→ Tasks for this exercise:
1. List each of the research and teaching interests named in the profile's opening sentence.
2. Please rewrite the profile starting with "Ben Mutschler's research" and going on through "history of disability.", with "household" changed to "home".

→ Text block:
Ben Mutschler's research and teaching interests include Colonial and Revolutionary America, the history of family and household, the history of poverty and welfare, the history of disease, and most recently the history of disability.
After graduating from Harvard College in 1988, Mutschler played music professionally in and around the Boston area before returning to graduate school to study history at Columbia University, where he received his Ph.D. in 2000. In addition to teaching courses on colonial and Revolutionary America and on the history of disease at OSU, Ben has been visiting assistant professor of History at the College of William and Mary, where he was a postdoctoral fellow at the Omohundro Institute of Early American History and Culture.
His first book, The Province of Affliction: Illness in Eighteenth-Century New England, is forthcoming from the Omohundro Institute Press (in collaboration with University of North Carolina Press). The book explores illness in everyday life in early New England; the way it shaped families, households, and neighborhoods; and the manner in which the burdens of living in a world of high morbidity became central to matters of local, state, and finally national governance. The project has been supported by several short-term fellowships at archives throughout New England and long-term fellowships from the Woodrow Wilson Foundation and the Omohundro Institute. A portion of the work has appeared most recently in Mark Jenner and Patrick Wallis, eds., Medicine and the Market in England and Its Colonies, c. 1450-1850 (London, 2007).
Mutschler’s new project explores the ways in which discussions of citizenship in the era of the American Revolution engaged questions of ability and disability. What qualities of body, mind, and temperament separated the monarchical subject from the new republican citizen? He is developing two courses that will dovetail with the new work: a course on the history of disability in America from the colonial period through the present; and a course on the origins of the Federal Constitution and the remarkable year of “Great National Discussion” that led to its ratification.

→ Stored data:
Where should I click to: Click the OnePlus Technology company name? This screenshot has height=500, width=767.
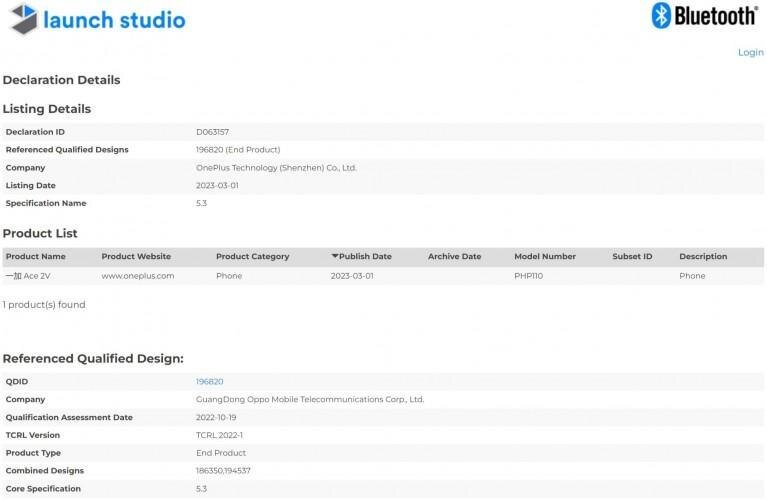(x=276, y=168)
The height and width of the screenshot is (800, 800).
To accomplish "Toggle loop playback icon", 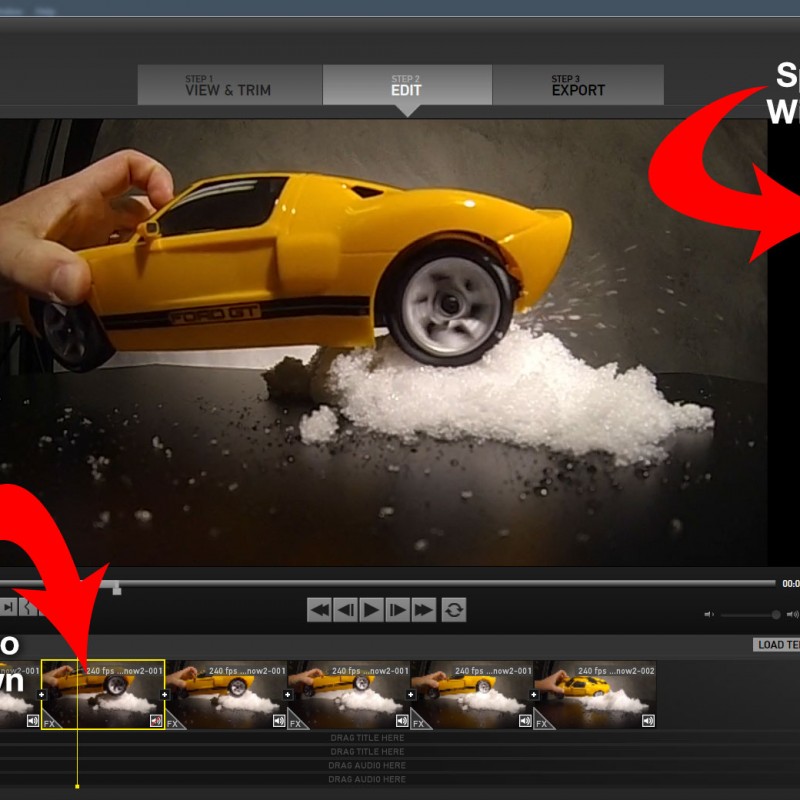I will click(x=454, y=609).
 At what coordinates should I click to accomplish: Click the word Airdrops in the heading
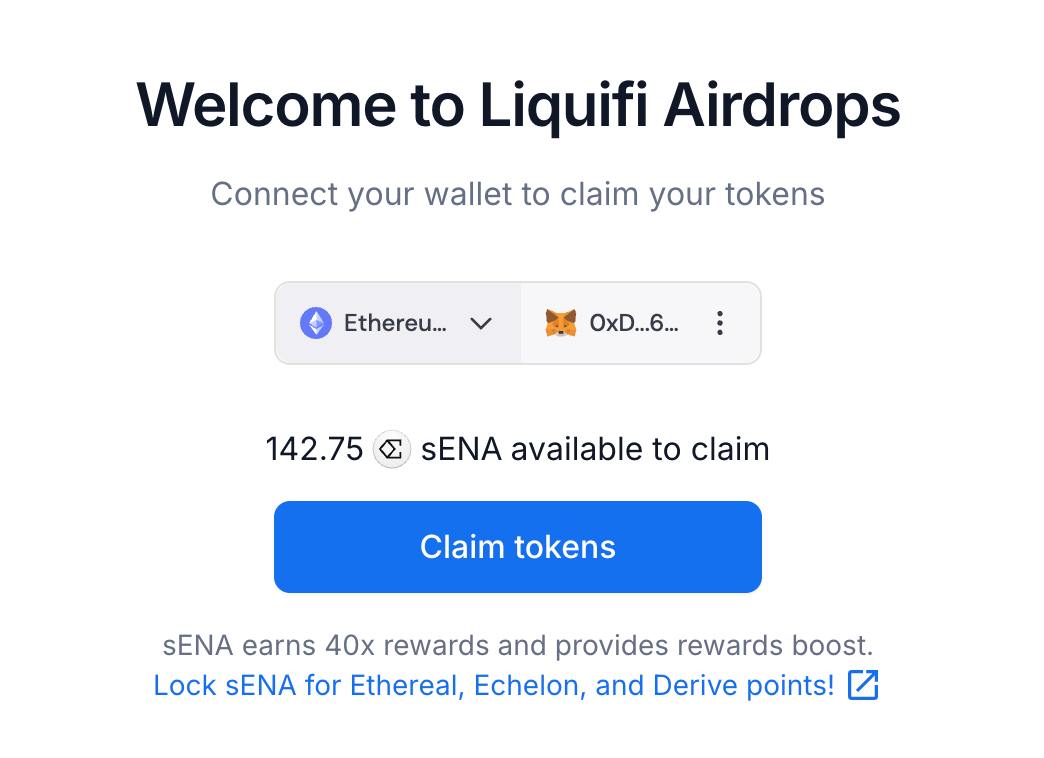click(782, 105)
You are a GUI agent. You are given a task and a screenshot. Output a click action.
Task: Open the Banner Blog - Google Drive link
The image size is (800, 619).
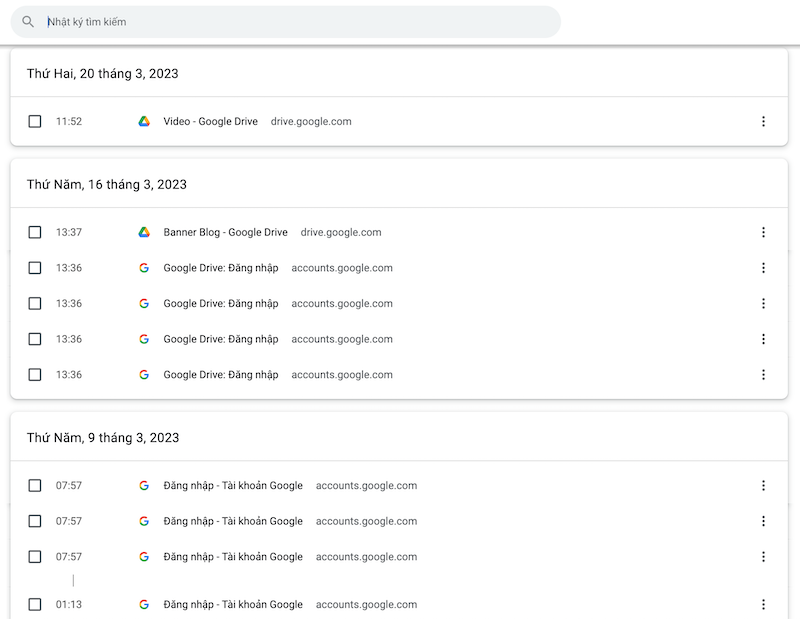(x=225, y=233)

→ Solutions per task:
1.
- Colonial and Revolutionary America
- the history of family and household
- the history of poverty and welfare
- the history of disease
- the history of disability

2.
Ben Mutschler's research and teaching interests include Colonial and Revolutionary America, the history of family and home, the history of poverty and welfare, the history of disease, and most recently the history of disability.